Primeiramente, é visto que indivíduos moradores de locais marginalizados da sociedade e com poucos recursos financeiros, desde que não possuam um apoio moral e educacional, podem optar pela maneira “mais fácil” de mudarem de vida, recorrendo assim, a criminalidade. Entretanto, como foi dito pelo escritor George Orwell “O esporte é uma guerra sem armas”, que luta contra situações como essa, dando oportunidade a todos de participar de diferentes modalidades a fim de que através da prática esportiva consigam uma ascensão social benéfica tanto para o praticante, como para seus familiares. Outrossim, além da questão social, o esporte também abrange a melhora da autoestima e do posicionamento de deficientes físicos na sociedade. Afinal, é notório na sociedade a presença de pessoas que ao se tornarem deficientes acabam se distanciando por medo do julgamento por não se encaixarem o estereótipo atual. Fato evidenciado por diversos atletas paraolímpicos brasileiros, como é o caso de Leonardo Fernandes, um atleta de Jui-Jitsu que relata ter conseguido sair da depressão após passar pela amputação de uma perna e atualmente, graças ao esporte, conseguiu alcançar suas realizações pessoais.

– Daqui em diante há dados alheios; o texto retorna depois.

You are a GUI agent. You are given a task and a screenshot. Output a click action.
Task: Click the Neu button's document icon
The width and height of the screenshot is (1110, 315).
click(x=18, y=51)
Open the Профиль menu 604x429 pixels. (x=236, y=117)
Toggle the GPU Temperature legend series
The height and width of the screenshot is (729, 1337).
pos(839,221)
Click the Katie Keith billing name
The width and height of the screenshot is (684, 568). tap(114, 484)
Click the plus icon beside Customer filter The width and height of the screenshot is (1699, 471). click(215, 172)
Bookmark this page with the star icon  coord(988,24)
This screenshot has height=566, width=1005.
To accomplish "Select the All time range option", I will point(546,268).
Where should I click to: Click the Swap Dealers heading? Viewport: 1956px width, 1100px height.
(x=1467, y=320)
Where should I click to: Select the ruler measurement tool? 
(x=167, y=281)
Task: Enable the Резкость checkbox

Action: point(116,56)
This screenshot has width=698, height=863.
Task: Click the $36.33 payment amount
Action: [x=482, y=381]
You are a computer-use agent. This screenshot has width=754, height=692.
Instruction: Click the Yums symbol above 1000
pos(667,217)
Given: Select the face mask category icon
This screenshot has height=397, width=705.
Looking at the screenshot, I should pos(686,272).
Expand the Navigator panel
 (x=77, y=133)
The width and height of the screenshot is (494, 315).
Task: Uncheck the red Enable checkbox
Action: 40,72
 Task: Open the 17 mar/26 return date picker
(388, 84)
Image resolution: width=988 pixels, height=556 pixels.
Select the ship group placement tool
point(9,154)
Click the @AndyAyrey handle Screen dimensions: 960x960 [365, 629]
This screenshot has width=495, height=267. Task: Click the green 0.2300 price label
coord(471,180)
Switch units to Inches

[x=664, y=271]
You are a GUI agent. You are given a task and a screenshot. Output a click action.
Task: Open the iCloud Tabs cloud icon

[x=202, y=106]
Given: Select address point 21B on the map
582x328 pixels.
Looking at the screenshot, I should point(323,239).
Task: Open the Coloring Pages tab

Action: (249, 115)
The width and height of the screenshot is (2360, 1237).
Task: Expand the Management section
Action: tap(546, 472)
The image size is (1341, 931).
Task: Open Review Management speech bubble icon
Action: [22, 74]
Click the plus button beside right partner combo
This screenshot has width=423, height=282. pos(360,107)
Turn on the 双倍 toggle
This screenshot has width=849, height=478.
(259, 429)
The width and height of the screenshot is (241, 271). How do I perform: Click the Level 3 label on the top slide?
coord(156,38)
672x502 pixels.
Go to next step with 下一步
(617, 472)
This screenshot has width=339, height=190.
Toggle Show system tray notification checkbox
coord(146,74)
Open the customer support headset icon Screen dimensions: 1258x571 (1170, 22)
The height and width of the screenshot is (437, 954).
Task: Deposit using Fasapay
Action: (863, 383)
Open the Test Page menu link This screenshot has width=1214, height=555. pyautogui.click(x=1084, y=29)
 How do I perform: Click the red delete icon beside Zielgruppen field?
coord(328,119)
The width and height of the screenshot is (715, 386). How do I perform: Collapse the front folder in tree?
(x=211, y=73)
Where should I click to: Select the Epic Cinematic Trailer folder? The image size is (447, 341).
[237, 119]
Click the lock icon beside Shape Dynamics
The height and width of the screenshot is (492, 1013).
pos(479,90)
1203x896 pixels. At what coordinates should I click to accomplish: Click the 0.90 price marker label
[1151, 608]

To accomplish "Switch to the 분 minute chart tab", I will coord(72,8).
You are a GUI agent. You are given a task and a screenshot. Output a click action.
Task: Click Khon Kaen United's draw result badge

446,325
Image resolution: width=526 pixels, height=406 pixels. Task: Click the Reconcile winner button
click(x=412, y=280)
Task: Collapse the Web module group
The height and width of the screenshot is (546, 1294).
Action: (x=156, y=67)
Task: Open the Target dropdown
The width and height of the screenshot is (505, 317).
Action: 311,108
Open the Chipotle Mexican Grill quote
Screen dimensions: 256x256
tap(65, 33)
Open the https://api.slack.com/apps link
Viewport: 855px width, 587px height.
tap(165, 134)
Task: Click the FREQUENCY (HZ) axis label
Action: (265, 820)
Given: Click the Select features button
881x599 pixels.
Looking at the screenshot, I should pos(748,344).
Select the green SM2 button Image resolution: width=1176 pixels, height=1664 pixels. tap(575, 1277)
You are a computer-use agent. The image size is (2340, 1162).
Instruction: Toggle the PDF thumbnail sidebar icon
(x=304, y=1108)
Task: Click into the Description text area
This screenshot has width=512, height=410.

Então, para que o esporte continue sendo usado como ferramenta de inclusão não só para alguns, mas para toda a sociedade, cabe ao Ministério do Esporte em conjunto com o Estado, disponibilizar em todas as comunidades academias e centros esportivos disponíveis para todos, com o objetivo de ampliar as oportunidades para àqueles que não possuem condições financeiras. Ademais, cabe ao Ministério da Saúde disseminar através de cartilhas ou por meio da mídia, o quão importante é o esporte paraolímpico para a vida dos que praticam, visando a maior adesão por parte desse público. Assim, o esporte poderá alcançar cada vez mais pessoas e melhorar a vida de todos.